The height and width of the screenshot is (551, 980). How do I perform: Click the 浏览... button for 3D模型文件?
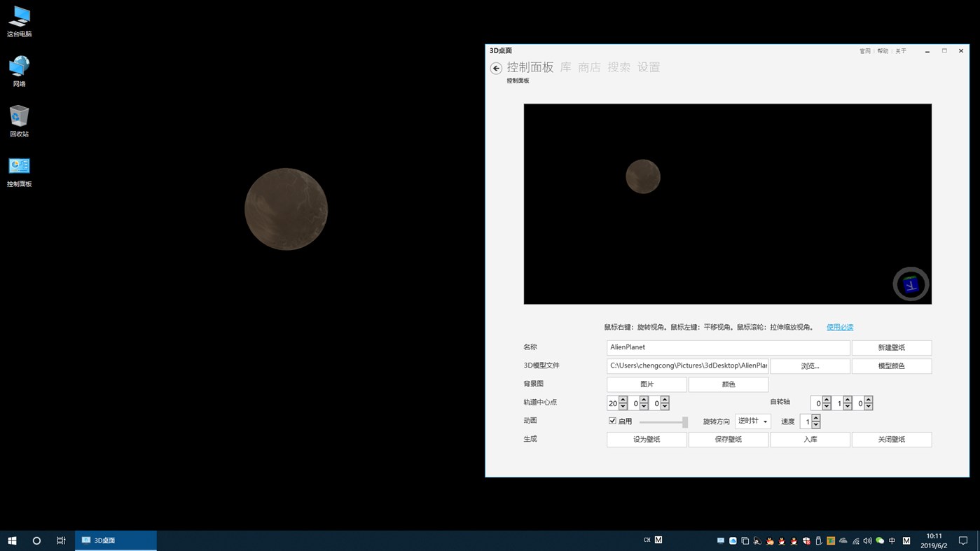(x=810, y=365)
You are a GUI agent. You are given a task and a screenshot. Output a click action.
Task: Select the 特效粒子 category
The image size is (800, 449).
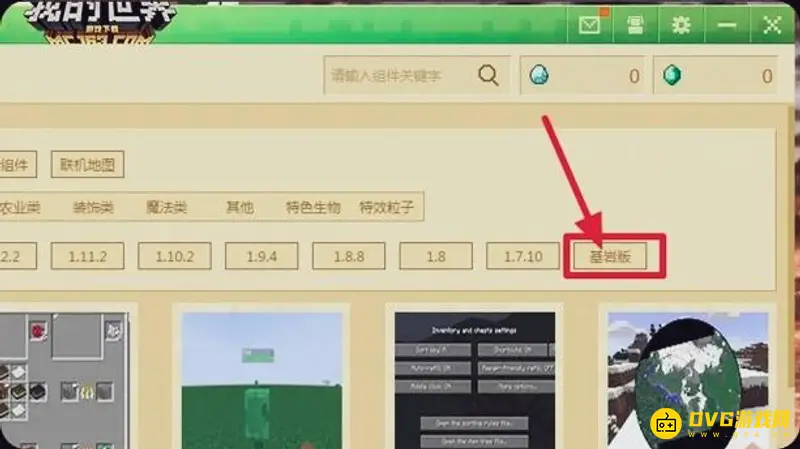pyautogui.click(x=386, y=208)
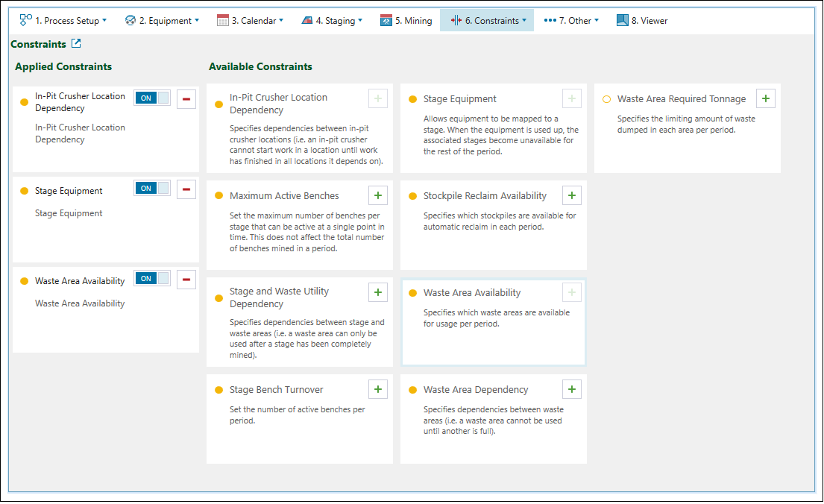Remove the Waste Area Availability applied constraint
Screen dimensions: 824x504
(x=186, y=280)
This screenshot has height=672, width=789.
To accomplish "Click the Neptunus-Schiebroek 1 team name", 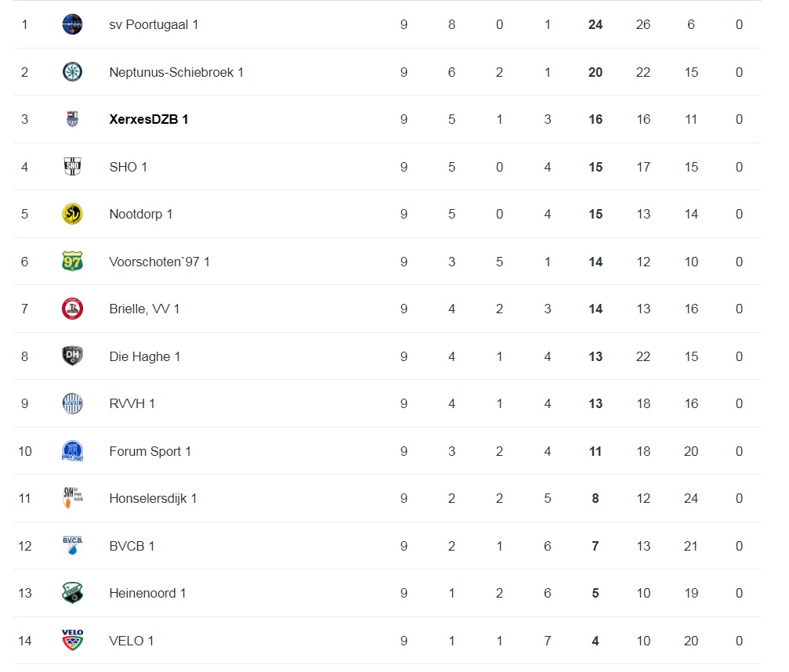I will [x=176, y=72].
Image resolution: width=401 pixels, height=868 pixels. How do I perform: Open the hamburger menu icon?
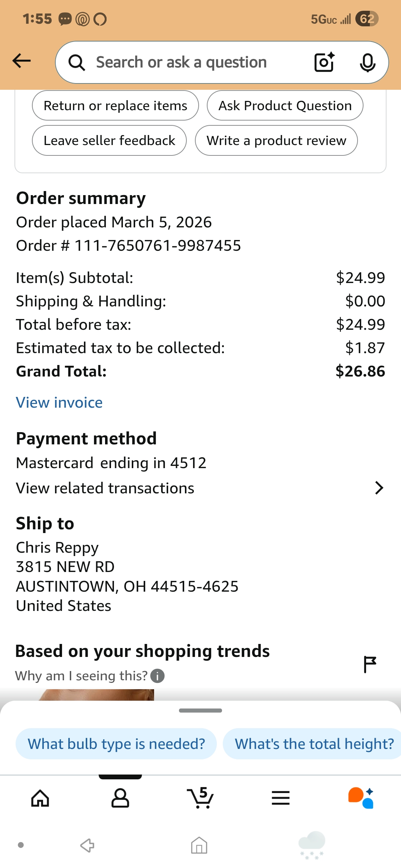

WORK ITEM ::
An exact copy of the lines above between the line holding "You are a GUI" and the line holding "Task: Select the 特效粒子 category", inclusive, is the whole answer.

EXERCISE RESULT ::
You are a GUI agent. You are given a task and a screenshot. Output a click action.
Task: Select the 特效粒子 category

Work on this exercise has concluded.